Question

A train starts from rest and moves with a constant acceleration of $2.0m{s^{ - 2}}$ for half a minute. The brakes are then applied and the train comes to rest in one minute. Find
(a) the total distance moved by the train,
(b) the maximum speed attained by the train and
(c) the position(s) of the train at half the maximum speed.

Answer 1

Using the first half minute we can find the final velocity of the train and after that the train applies brakes and comes to rest hence this is the maximum speed of the train and the distance traveled by the train. After that we can find the deceleration of the train and from that we can calculate the distance traveled by deceleration now on adding both the distance to find the total distance. Now during the same calculation with half the maximum speed we can find the position of the train.

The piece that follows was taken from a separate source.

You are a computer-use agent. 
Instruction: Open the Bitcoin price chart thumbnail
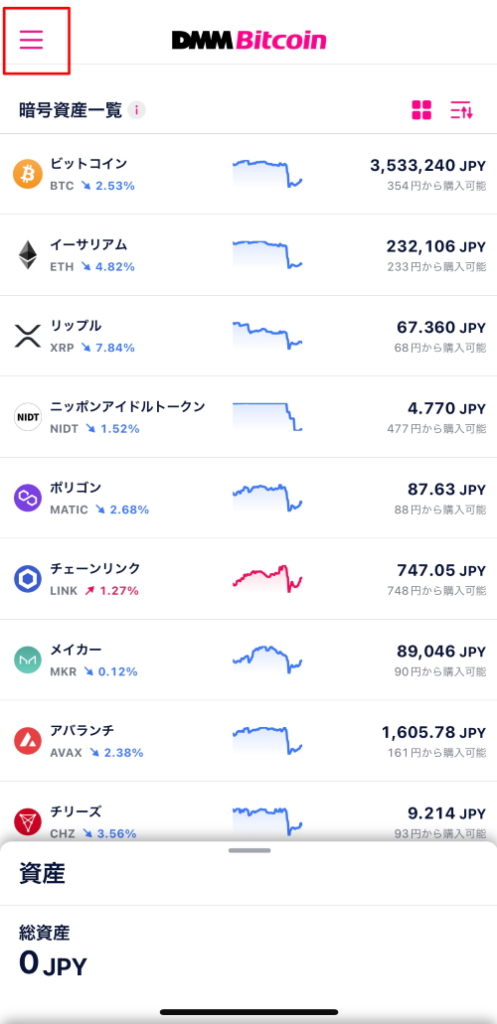(x=267, y=174)
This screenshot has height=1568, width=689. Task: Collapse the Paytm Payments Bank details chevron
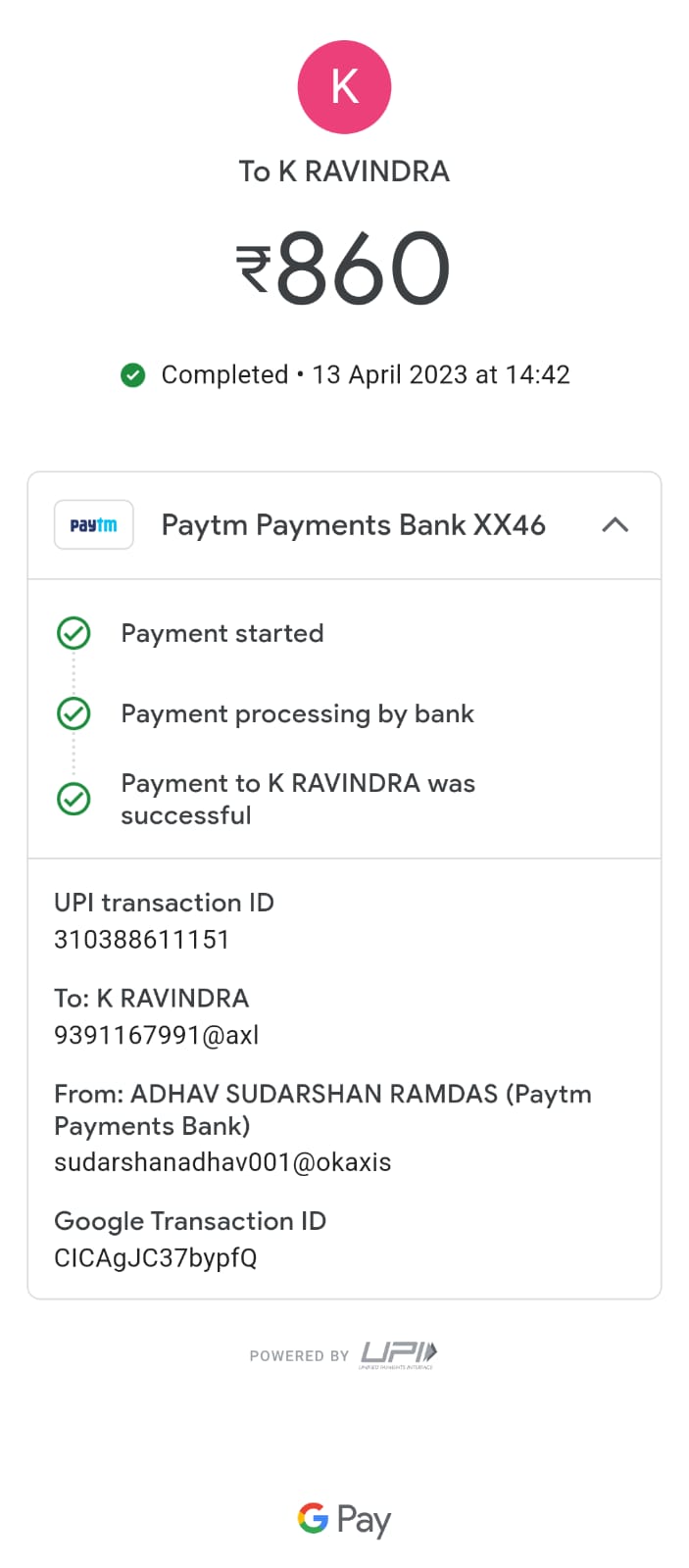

Complete step by step answer:
As per the problem we know a train starts from rest and moves with a constant acceleration of $2.0m{s^{ - 2}}$ for half a minute. The brakes are then applied and the train comes to rest in one minute.
Now here we know,
$u = 0m{s^{ - 1}}$
$a = 2m{s^{ - 2}}$
$t = \dfrac{1}{2}\min = 30\sec$
Now using rectilinear motion,
$v = u + at$
Putting the know values we will get,
$v = 0 + 2m{s^{ - 2}}\left( {30s} \right)$
$\Rightarrow v = 60m{s^{ - 1}}$
As the train applied brakes and came to rest in one minute then there must be some deceleration of the train.
Here we know,
$u = 60m{s^{ - 1}}$
$v = 0m{s^{ - 1}}$
$t = 1\min = 60\sec$
Now using rectilinear motion,
$v = u + at$
Putting the know values we will get,
$0m{s^{ - 1}} = 60m{s^{ - 1}} + a\left( {60s} \right)$
$\Rightarrow - 60m{s^{ - 1}} = 60s \times a$
$\Rightarrow a = - 1m{s^{ - 2}}$
(a) Now we know the acceleration and deceleration acting on the body now using the distance formula of rectilinear motion we can find the distance travelled by the train.
Case I:
When the train is accelerating with $2.0m{s^{ - 2}}$.
Using rectilinear formula we will get,
$s = ut + \dfrac{1}{2}a{t^2}$
Putting the known values we will get,
$s = \left( 0 \right)t + \dfrac{1}{2}\left( {2m{s^{ - 2}}} \right){\left( {30\operatorname{s} } \right)^2}$
$\Rightarrow s = 900m$
Case II:
When the train decelerates with $1.0m{s^{ - 2}}$.
Using rectilinear formula we will get,
$s = \left( {60m{s^{ - 1}}} \right)\left( {60\operatorname{s} } \right) + \dfrac{1}{2}\left( { - 1m{s^{ - 2}}} \right){\left( {60s} \right)^2}$
Putting the known values we will get,
$s = 3600m - 1800m$
$\Rightarrow s = 1800m$
Hence the total distance is equals by adding two cases we will get,
$S = 900m + 1800m = 2700m$
(b) From equation $\left( 1 \right)$ we can say that the maximum speed attended by the train is $60m{s^{ - 1}}$.
(c) Now taking the half the maximum speed we can find the distance as,
When,
$a = 2m{s^{ - 2}}$
$t = 30s$
$u = 0m{s^{ - 1}}$
And $v = 30m{s^{ - 1}}$
Using rectilinear formula we will get,
${v^2} - {u^2} = 2as$
Putting the values we will get,
${\left( {30m{s^{ - 1}}} \right)^2} - {\left( {0m{s^{ - 1}}} \right)^2} = 2\left( {2m{s^{ - 2}}} \right)s$
$\Rightarrow s = 225m$

Note: Here we are using the formula of rectilinear motion. Remember there are three formula of rectilinear motion
(I)$s = ut + \dfrac{1}{2}a{t^2}$
(II)$v = u + at$
(III)${v^2} = {u^2} + 2as$
Rectilinear motion is defined as when a particle is restricted to move along a straight line or can be described using one coordinate only.